**Supplied text**.
===

Your sport is NOT your identity

In Athletes Anonymous by Trey Athletes0 Comments

Gymnastics was my life. For as long as I can remember, it was my passion, my joy, my motivation, my purpose.  It was the thing that made me special.  It was empirical evidence that not only was I enough – I was the best.  Like most highly competitive athletes in all season sports, it was my only sport.  I spent 40+ hours per week in the gym. I never felt robbed of a childhood.  Gymnastics gave me more than it took: discipline, perseverance, physical and mental toughness.  It was my sanctuary – a place where discipline and routine rescued me from the fear and confusion of an abusive home.  A clearly defined ten point scale allowed me to measure my worth with each routine.  The tough love and discipline of my coaches parented me in a way my own parents never did.  My teammates gave me a family.

===

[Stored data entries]
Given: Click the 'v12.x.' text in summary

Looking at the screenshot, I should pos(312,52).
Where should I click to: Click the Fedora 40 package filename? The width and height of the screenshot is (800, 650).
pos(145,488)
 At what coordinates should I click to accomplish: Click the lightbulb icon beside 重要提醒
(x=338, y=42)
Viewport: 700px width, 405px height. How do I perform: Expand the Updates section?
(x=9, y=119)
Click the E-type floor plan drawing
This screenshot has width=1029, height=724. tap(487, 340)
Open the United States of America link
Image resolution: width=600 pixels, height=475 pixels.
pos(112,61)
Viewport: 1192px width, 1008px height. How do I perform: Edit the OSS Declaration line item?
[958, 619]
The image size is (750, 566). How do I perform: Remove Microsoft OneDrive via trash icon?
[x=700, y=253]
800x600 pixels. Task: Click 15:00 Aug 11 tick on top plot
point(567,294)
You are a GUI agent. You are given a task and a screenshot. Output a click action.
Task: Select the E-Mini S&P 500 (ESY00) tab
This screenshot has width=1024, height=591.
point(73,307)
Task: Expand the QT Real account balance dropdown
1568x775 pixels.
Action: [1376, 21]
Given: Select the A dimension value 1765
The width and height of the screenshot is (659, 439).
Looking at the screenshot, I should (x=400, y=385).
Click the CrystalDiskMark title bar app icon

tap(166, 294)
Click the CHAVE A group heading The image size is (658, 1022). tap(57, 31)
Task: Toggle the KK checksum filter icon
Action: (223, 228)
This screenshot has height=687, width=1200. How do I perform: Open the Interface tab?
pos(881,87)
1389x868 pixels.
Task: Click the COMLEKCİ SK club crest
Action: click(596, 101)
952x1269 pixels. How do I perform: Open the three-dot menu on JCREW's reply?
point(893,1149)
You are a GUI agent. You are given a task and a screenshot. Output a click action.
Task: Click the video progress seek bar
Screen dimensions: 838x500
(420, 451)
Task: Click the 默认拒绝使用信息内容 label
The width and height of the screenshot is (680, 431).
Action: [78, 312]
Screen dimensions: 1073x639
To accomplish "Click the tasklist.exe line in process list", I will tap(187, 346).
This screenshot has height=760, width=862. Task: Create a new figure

===

**What is expected**.
In the gymnastics post, how many hours per week does the writer say were spent in the gym? The data is separate material and is not connected to the gymnastics post.

**Answer to this task**.
40+ hours per week.